Diets have changed a lot since Arsenal players ate Mars bars en route to matches – but bull testicles are still off the menu

By Richard Foster for the Guardian Sport Network

When Arsène Wenger arrived in England in 1996 he was alarmed at the diet – or more accurately, lack of diet – among his Arsenal players. Wenger banned chocolate immediately, causing senior members of the squad to bristle with resentment. He recalls the resistance en route to his first game: “We were travelling to Blackburn and the players were at the back of the bus chanting: ‘We want our Mars bars!’” Almost 25 years later, the landscape has changed dramatically in English football. Clubs now provide detailed nutritional advice to their players, with the richest clubs even employing full-time nutritionists.
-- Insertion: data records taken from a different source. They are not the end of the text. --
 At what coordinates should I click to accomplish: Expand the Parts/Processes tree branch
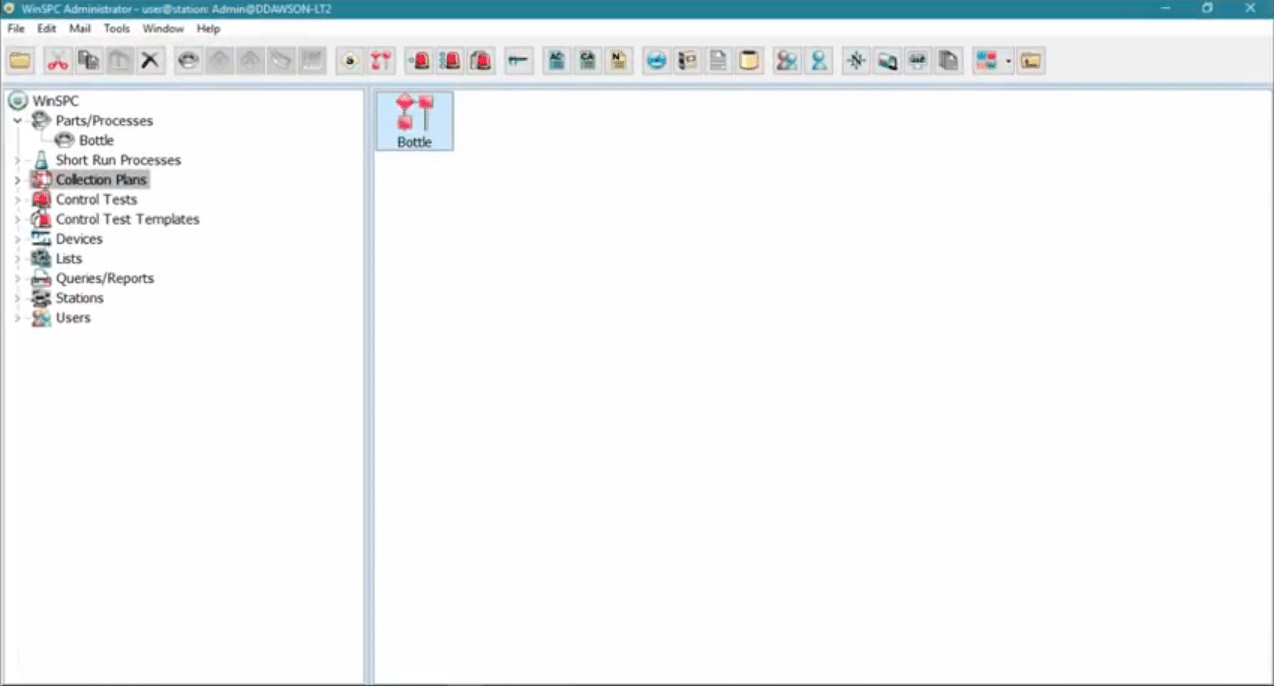17,120
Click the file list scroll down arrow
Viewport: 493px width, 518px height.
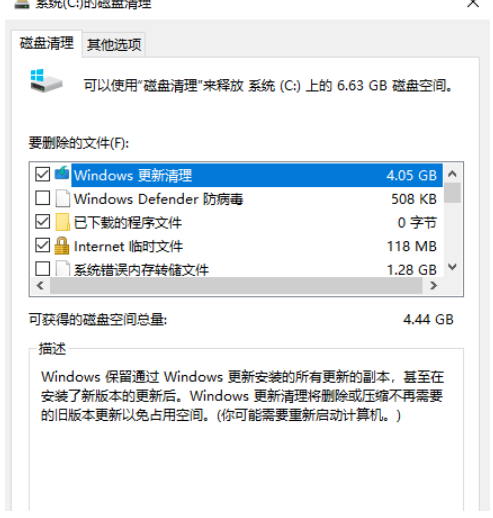(x=452, y=267)
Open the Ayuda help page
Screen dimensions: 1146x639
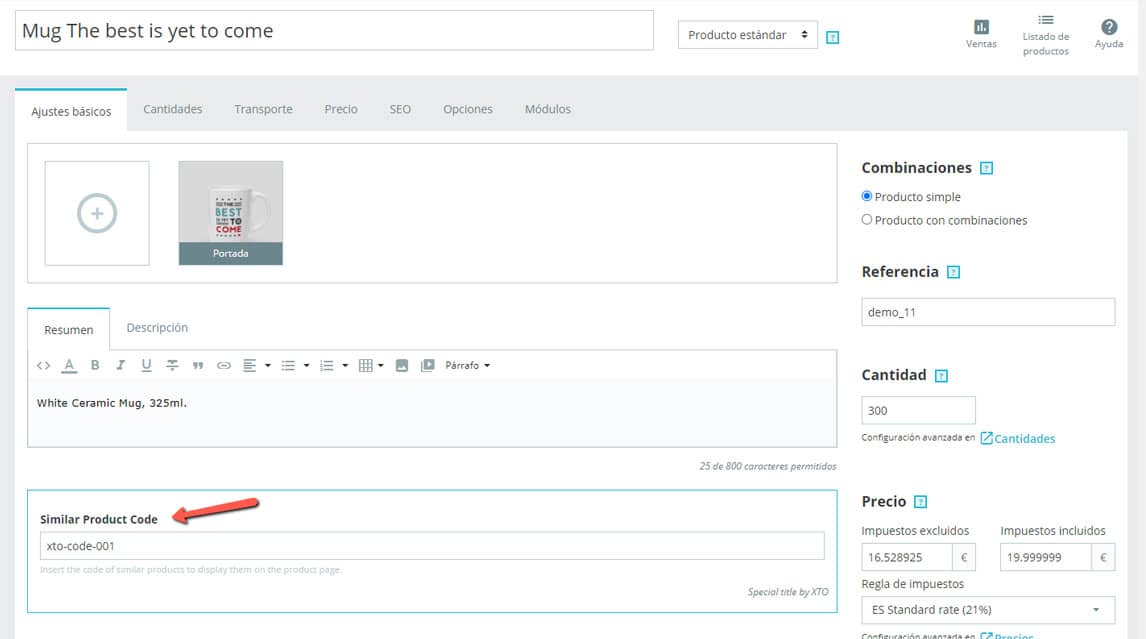pyautogui.click(x=1108, y=31)
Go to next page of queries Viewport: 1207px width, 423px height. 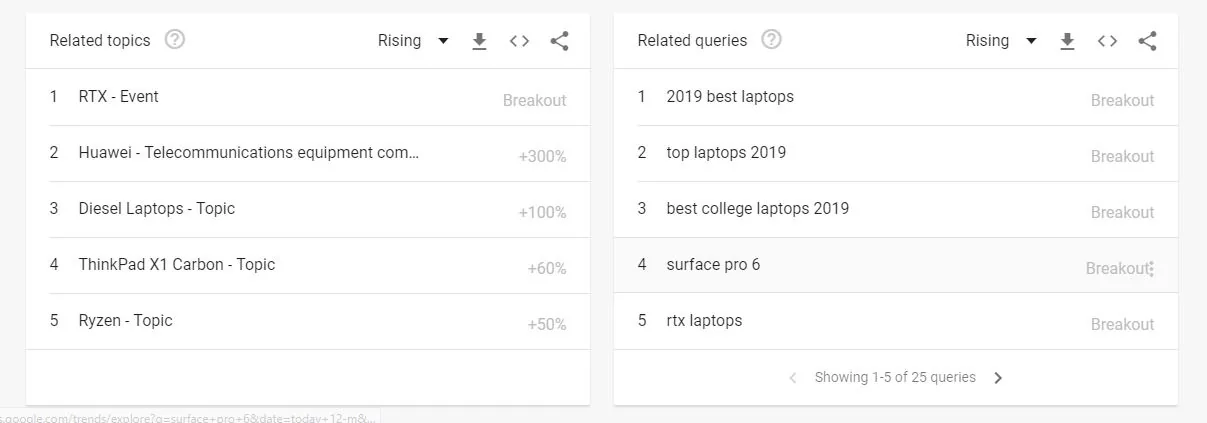click(997, 378)
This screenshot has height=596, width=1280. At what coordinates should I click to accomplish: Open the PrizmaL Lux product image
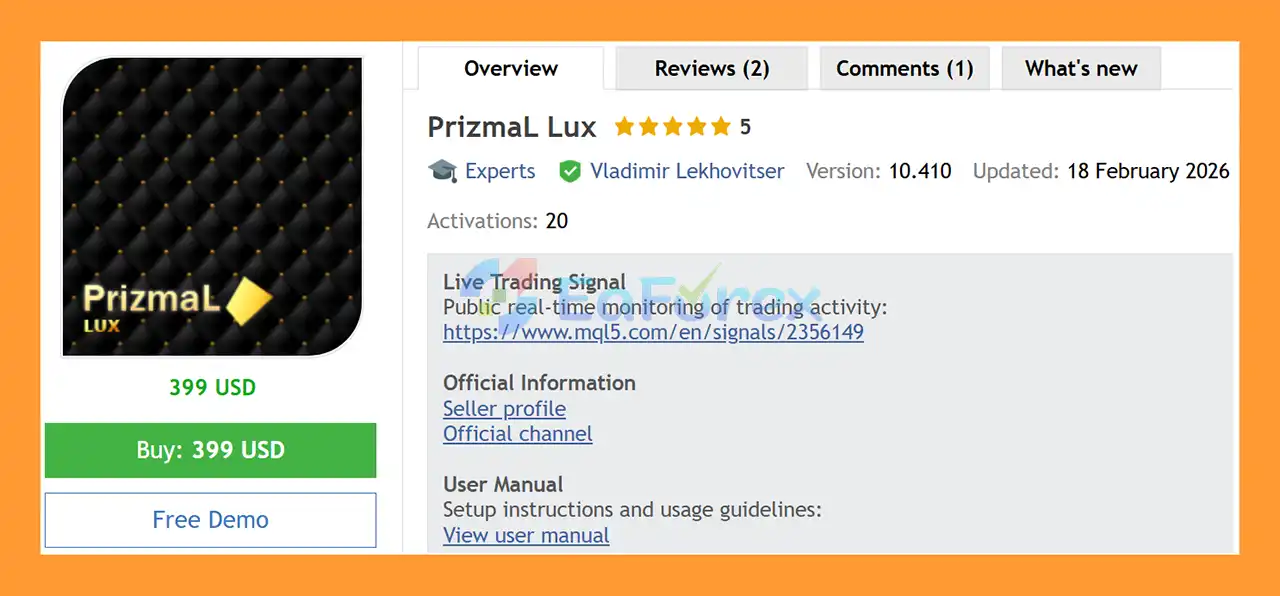(x=212, y=206)
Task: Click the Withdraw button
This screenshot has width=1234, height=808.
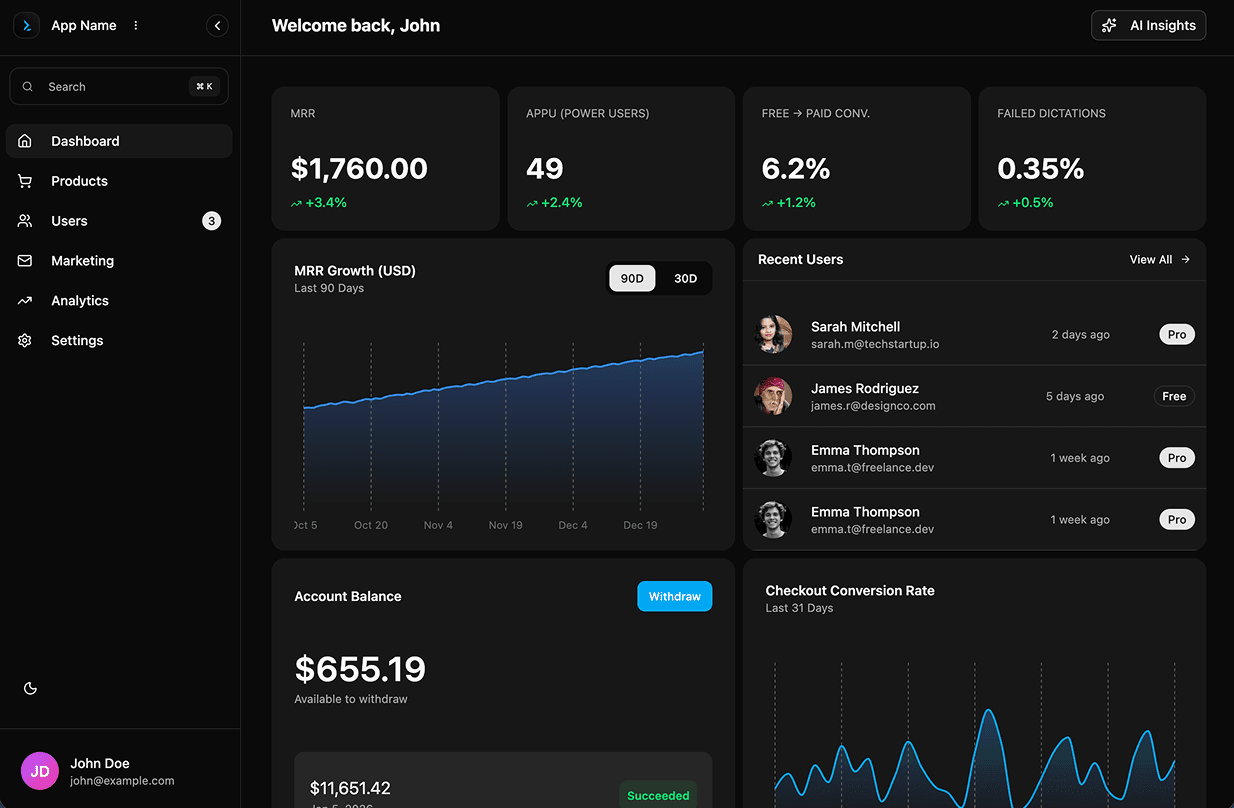Action: point(674,596)
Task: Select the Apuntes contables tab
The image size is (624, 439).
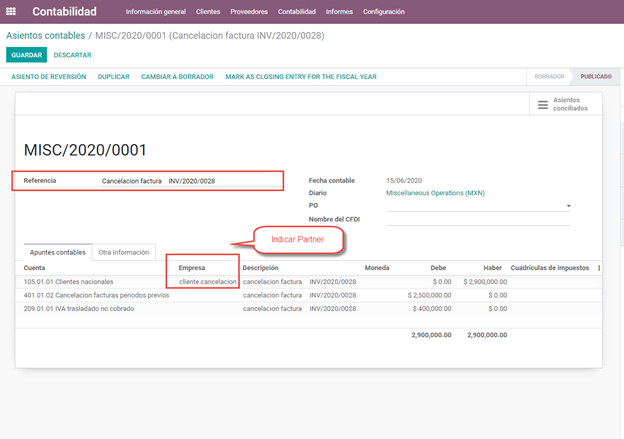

Shortly after Jürgen Klopp moved to Liverpool in 2016, Mona Nemmer joined the club as head of nutrition from Bayern Munich, where she had worked with Pep Guardiola for three years. She quickly established individual dietary plans for every player in the first-team squad. Her sphere of influence does not stop at the club’s training ground, but extends to what players consume on the team bus, in the hotels they use for away games and even their homes. “Some players like to cook for themselves, some like to take away a packed bag with food in, but here we like to react individually,” she says. “If the player wants a cooking lesson, or their wives or girlfriends do, we are free in the sense to help them with whatever they need.” A Liverpool FC recipe book was even mooted but it has yet to see the light of day.